Problem details – Rewrite the entries between the line holding "Where should I" and the line holding "pos(69,601)", inclusive, swapping "Fold" for "Collapse" and keeping everything else the same. Leave out the pictures.
•••
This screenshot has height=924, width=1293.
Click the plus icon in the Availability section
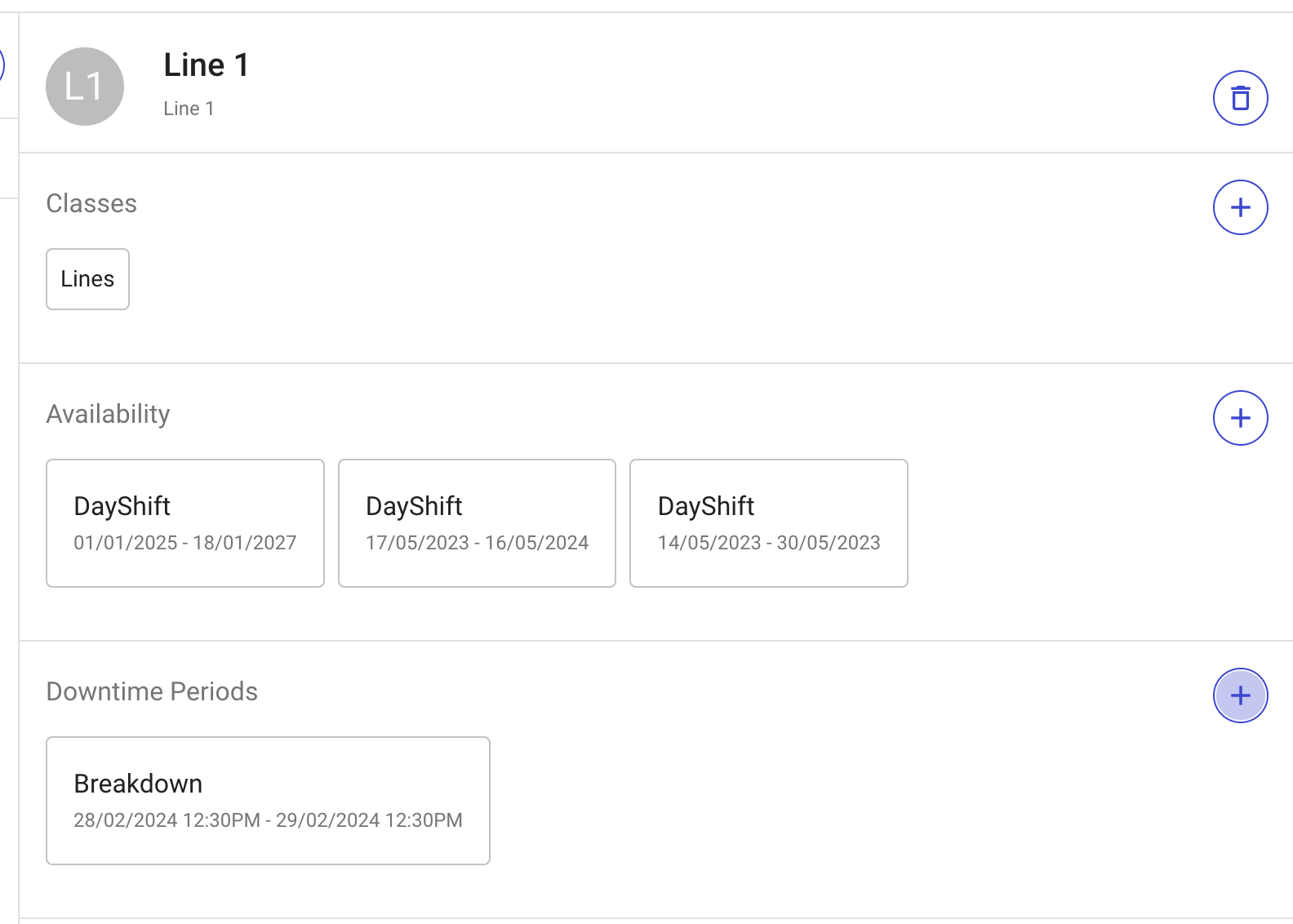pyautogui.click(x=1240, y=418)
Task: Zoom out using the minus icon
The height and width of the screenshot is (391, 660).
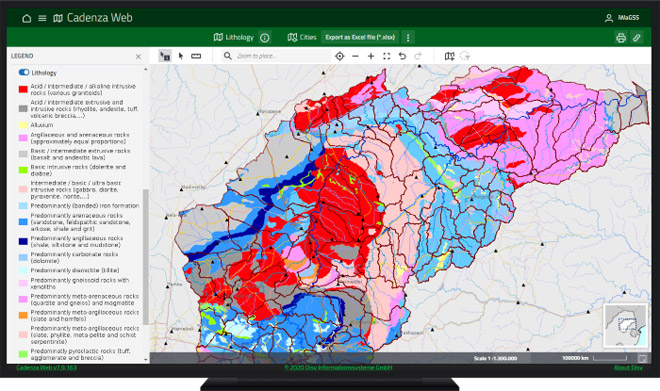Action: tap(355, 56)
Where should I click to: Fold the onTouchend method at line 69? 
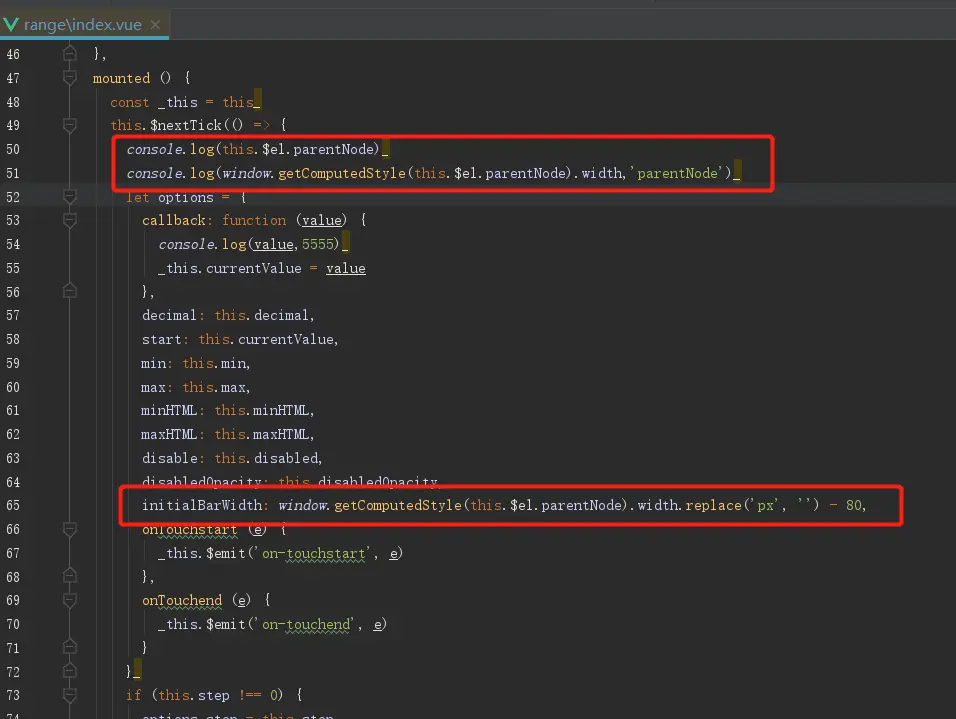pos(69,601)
•••
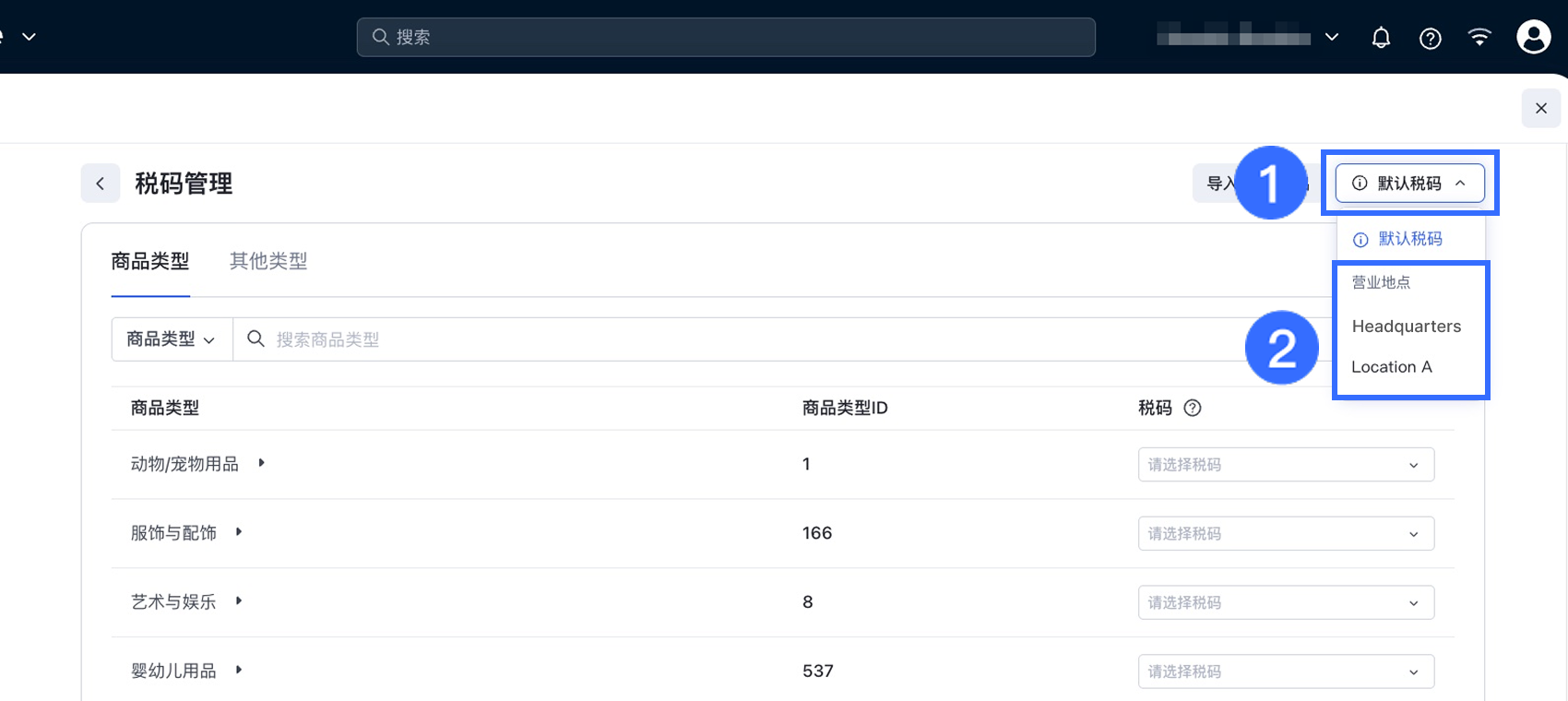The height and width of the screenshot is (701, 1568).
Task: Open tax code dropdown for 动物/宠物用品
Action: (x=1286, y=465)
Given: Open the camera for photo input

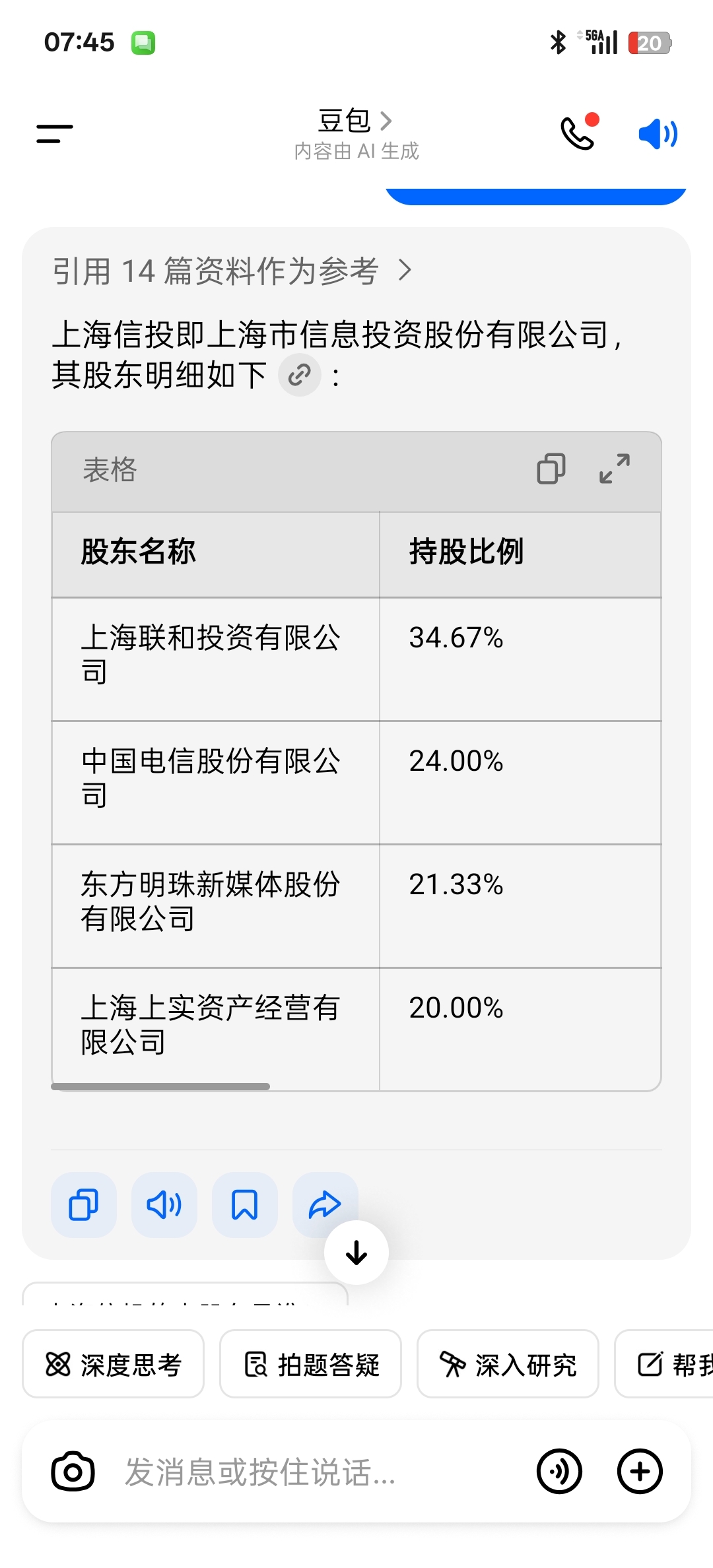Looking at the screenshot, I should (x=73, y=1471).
•••
Answer –
Where should I click to: Collapse the onTouchend method at line 69? 
pos(69,601)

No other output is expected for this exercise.